Commission urges Ireland and Spain to implement new package travel rules
The Commission is sending reasoned opinions to Ireland and Spain to urge them to implement the new package travel rules (Directive 2015/2302/EU). The rules modernise consumer protection for package holidays by giving protection to the 120 million consumers who book combined forms of travel. The updated framework brings clearer rules on information for travellers and on liability, as well as that they reinforce money-back and repatriation in case of bankruptcy. Member States had to implement the package travels rules in national legislation by January 1, 2018. This was followed by a six-month transition period, until July 1, when the national measures transposing the Directive should have started applying across the EU. Since neither Ireland nor Spain have implemented the new package travel rules, the Commission is today sending a reasoned opinion following the letter of formal notice sent on March 22, 2018. If the Irish or Spanish authorities fail to act within two months, the cases may be referred to the Court of Justice of the EU.

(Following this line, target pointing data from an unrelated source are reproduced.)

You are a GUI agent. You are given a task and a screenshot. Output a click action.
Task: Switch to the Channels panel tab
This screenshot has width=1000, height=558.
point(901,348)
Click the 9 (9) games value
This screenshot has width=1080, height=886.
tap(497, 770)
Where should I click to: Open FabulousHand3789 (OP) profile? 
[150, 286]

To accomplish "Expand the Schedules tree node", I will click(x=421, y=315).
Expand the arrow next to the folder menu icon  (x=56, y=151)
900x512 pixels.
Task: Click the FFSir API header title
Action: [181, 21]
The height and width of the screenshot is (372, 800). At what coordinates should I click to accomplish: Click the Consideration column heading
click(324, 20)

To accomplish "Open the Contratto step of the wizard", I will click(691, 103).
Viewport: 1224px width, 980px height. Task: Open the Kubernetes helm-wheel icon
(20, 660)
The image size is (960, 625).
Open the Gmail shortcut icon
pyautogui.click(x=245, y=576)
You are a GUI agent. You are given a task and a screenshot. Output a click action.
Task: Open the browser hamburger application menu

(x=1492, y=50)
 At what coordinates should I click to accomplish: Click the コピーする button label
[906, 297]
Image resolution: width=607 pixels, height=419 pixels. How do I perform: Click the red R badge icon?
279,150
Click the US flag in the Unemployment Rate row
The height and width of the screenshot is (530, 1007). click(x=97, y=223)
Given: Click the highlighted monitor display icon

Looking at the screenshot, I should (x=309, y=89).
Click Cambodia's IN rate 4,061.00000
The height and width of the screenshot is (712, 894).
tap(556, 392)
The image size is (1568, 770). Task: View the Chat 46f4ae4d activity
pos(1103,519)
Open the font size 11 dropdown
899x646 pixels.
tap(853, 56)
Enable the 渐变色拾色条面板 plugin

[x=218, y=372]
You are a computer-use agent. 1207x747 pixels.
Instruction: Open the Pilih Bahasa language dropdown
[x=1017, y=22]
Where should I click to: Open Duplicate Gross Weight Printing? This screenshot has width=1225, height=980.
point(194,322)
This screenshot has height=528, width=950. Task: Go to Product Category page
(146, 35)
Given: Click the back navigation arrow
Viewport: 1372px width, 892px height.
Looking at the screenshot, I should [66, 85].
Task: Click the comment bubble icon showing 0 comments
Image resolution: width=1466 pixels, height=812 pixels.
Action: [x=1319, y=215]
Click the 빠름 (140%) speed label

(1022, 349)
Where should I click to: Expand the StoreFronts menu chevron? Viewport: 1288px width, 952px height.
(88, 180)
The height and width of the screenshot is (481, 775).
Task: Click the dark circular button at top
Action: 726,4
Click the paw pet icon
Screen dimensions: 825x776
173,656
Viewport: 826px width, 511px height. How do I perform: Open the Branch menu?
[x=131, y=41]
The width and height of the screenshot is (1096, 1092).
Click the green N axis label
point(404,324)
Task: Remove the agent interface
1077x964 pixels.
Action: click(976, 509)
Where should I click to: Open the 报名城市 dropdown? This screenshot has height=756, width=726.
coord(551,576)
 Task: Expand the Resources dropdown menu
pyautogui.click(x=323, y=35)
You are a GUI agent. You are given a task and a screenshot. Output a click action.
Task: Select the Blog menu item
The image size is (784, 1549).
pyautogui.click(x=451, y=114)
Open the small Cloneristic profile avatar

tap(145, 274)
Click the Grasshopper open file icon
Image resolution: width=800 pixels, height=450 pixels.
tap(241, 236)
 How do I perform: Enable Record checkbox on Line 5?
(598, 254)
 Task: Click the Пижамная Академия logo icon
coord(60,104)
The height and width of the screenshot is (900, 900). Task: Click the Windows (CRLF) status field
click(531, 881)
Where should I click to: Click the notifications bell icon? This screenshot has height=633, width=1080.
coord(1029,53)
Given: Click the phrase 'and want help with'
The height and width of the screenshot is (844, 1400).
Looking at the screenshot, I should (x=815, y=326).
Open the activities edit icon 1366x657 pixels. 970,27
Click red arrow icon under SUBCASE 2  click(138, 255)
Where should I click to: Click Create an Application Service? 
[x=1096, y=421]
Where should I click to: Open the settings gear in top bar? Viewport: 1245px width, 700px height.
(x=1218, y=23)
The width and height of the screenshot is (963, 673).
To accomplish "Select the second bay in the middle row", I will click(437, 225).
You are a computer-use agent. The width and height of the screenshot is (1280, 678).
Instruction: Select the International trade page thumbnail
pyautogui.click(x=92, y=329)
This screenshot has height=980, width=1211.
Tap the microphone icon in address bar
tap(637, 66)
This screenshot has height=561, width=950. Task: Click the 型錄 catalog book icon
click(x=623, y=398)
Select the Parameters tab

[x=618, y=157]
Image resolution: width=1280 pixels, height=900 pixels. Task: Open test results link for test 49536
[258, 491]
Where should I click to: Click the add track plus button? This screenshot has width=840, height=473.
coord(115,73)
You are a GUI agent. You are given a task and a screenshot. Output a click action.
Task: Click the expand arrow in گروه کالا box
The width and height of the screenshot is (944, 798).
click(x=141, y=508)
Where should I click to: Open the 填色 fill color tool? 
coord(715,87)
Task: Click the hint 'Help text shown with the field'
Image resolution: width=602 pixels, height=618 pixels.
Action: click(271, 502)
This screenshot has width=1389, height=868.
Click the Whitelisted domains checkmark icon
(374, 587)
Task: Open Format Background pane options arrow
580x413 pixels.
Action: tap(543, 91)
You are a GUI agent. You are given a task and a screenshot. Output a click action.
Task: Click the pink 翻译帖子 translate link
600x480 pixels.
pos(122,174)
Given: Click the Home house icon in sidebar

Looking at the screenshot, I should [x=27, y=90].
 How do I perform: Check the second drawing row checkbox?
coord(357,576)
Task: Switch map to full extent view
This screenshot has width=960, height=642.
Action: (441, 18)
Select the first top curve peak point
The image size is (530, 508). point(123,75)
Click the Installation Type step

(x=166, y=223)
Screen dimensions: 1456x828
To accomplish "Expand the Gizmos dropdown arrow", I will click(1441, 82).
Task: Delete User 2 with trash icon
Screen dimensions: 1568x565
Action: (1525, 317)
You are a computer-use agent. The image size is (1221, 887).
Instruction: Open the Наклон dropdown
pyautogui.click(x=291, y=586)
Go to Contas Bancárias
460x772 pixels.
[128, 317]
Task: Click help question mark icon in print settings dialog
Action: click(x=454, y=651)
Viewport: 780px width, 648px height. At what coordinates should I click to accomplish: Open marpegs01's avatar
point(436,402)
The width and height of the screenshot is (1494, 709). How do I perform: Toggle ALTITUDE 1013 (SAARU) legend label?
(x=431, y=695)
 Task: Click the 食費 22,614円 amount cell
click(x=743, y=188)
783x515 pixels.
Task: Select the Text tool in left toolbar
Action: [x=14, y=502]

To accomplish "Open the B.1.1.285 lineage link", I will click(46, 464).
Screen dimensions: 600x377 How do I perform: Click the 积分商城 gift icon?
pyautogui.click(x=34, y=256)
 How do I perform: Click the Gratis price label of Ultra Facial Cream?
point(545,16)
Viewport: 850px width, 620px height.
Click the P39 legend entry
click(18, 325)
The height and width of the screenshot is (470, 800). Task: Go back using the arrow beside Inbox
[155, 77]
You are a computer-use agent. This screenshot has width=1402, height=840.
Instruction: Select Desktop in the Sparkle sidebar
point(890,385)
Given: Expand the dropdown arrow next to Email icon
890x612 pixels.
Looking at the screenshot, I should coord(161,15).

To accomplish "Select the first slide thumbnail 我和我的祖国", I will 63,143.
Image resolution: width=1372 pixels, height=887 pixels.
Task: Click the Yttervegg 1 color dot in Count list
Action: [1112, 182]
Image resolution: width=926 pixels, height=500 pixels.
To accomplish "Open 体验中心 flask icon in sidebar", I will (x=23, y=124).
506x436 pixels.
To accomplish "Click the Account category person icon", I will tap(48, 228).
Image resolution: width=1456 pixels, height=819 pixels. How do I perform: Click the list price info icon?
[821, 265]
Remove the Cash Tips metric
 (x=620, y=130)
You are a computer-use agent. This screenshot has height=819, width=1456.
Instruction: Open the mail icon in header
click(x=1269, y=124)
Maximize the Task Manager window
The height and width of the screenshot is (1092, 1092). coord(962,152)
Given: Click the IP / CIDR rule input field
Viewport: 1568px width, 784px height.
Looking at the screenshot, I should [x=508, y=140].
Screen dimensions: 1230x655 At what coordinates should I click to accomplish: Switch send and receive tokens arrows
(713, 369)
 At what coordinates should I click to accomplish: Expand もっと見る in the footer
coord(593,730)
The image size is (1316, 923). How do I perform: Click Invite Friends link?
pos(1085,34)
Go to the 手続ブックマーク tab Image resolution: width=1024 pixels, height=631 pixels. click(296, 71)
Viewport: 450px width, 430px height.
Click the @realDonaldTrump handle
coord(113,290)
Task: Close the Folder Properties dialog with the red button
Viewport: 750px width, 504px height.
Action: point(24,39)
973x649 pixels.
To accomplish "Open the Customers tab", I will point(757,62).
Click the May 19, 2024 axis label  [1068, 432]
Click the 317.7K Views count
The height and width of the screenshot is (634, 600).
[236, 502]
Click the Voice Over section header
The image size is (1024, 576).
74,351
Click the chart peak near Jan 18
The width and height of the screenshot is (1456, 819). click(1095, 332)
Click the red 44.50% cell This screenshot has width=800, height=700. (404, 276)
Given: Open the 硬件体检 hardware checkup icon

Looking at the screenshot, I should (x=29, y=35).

Commission calls on Ireland to implement the legislation behind the European Criminal Records Information System
The Commission is sending a letter of formal notice to Ireland to urge the country to implement the legislation behind the European Criminal Records Information System (ECRIS). The system allows criminal records to be electronically exchanged between authorities throughout the EU. It makes sure this is done in a fast and standardised way, within short deadlines. It provides judges and prosecutors but also administrative authorities with easy access to information on previous convictions of convicted criminals, and thus prevents offenders from escaping their criminal past when moving from one EU Member State to another. Although Ireland has been using the system for many years, it has not yet transposed the Framework Decision on ECRIS into their national legislation, which would ensure that the use of this system is obligatory. Ireland is the only EU Member State to have not done so. If Ireland does not act within the next two months, the Commission may send a reasoned opinion on this matter.